If seeds and juice are squeezed out, the rind of any tomato will dry, but only Italian paste-type plum-tomato varieties are worth the bother. Before you try it, buy some sun-dried tomatoes from a grocery and see if you really like them. Dry or packed in olive oil, they are much the same. They can be minced and boiled to death to make a spigot sauce, but are best left to add a chewy texture and rich flavor to stews and pasta sauce, or on pizza or in a pickle-vegetable salad. Another commodity that I'll leave to the pros is making tomato paste.

Grapes can be dried whole into raisins; other fruit should be sliced thin first. Just split and remove stones from apricots and plums. Pears and freestone peaches dry nicely if you get them before they become juicy-ripe, when they'll cement themselves to the screen. Firm fruit, such as pumpkins and storage apples, can be cored and cut in a spiral about ¼" thick by slicing from top to bottom, going around and around. Open the spiral and dry on a string through the center.

We dried bananas and pineapple as well when the kids were little; they concentrate sugars into a natural candy. I hear that you can dry citrus, kiwi fruit, mangos, papayas and the like, if you've got the weather for it.

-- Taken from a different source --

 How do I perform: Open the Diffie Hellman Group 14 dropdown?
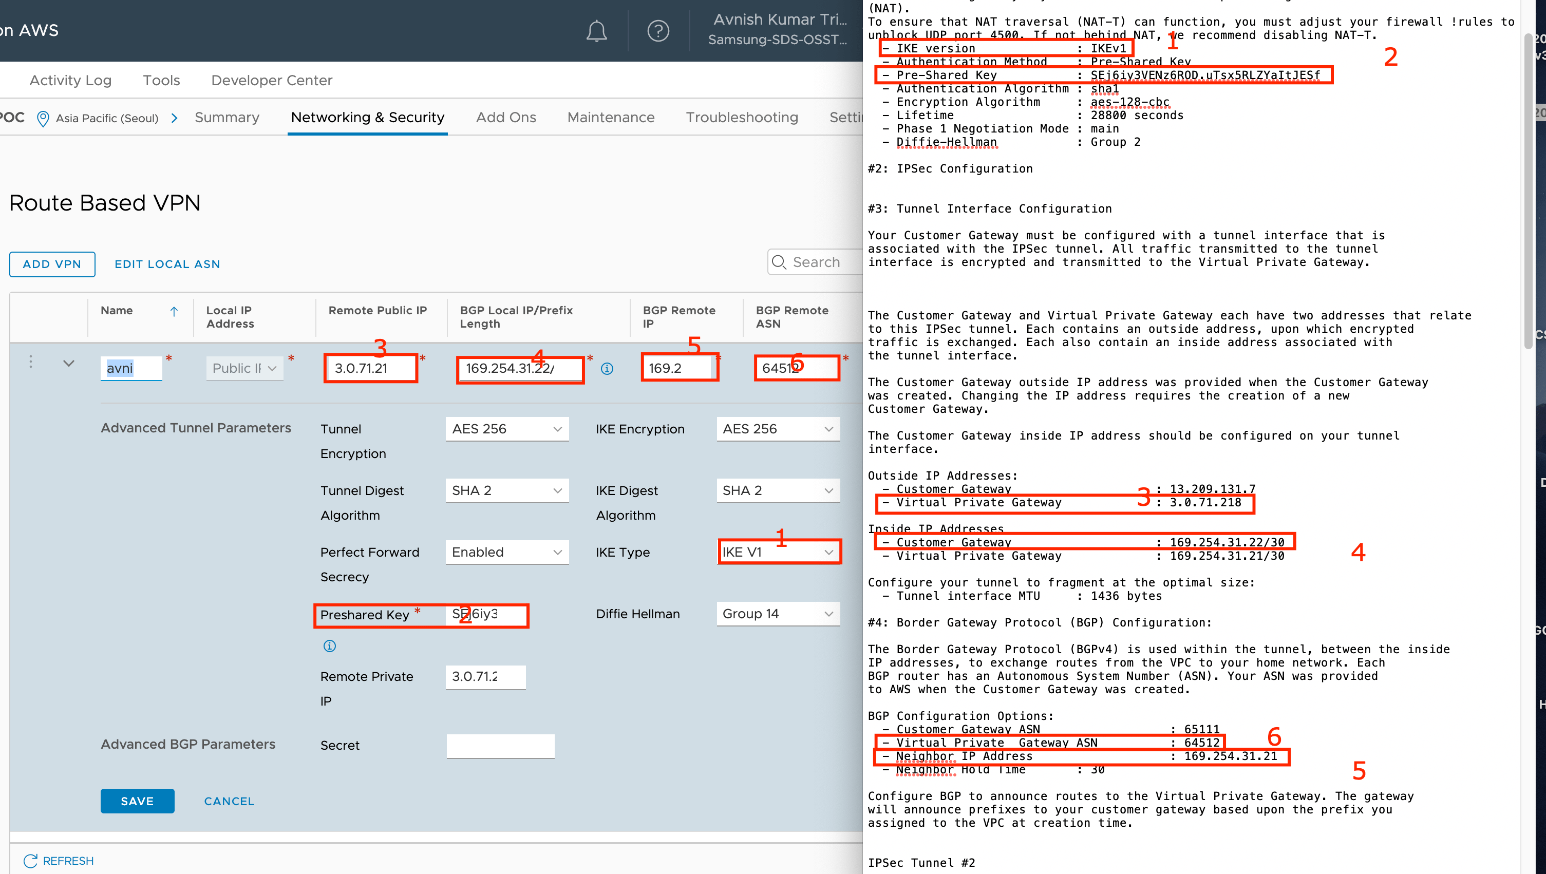point(778,614)
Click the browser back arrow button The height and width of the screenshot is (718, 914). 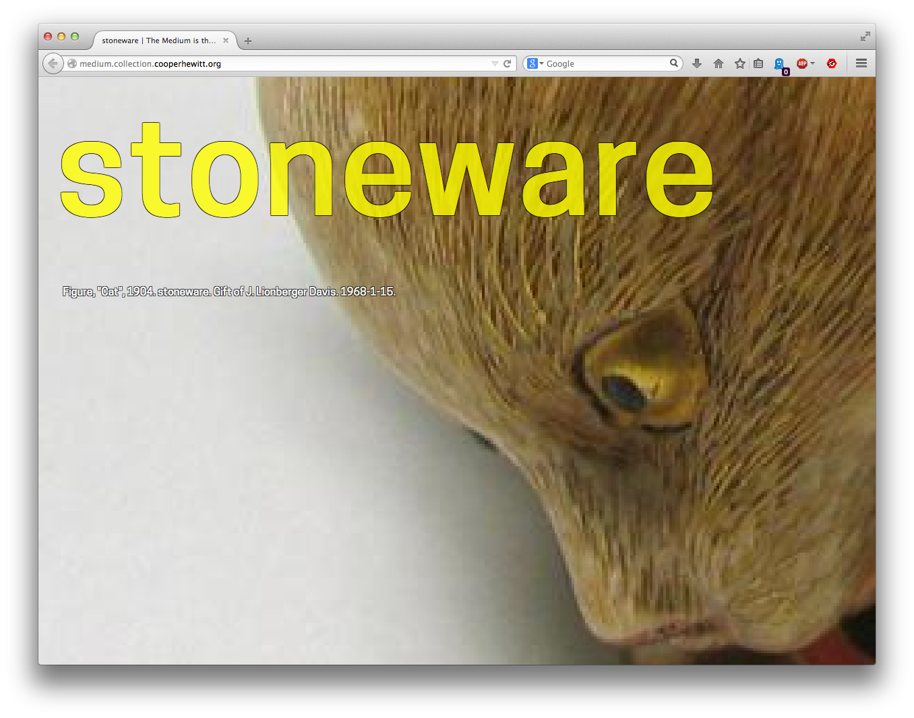(x=53, y=63)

Fruit leathers are Vitamixed fruit pulps set to dry on plastic or wax paper. Pureed fruit alone or mixes of fruit along with spices and anything else you'd put in a pie (except the thickening) make good leathers.

PICKLING

Pickling is a way of keeping decay organisms from harming cucumbers and many other fresh vegetables and fruits; soaking the produce in a brine of salt, or salt and vinegar (or other acid that's strong enough), kills these organisms. Too much salt in the diet isn't all that good for you and me even though your blood and mine has the same salt content as sea-water, whence we purportedly sprung eons ago, and even though severely salt-reduced diets have recently been shown to be equally harmful to some.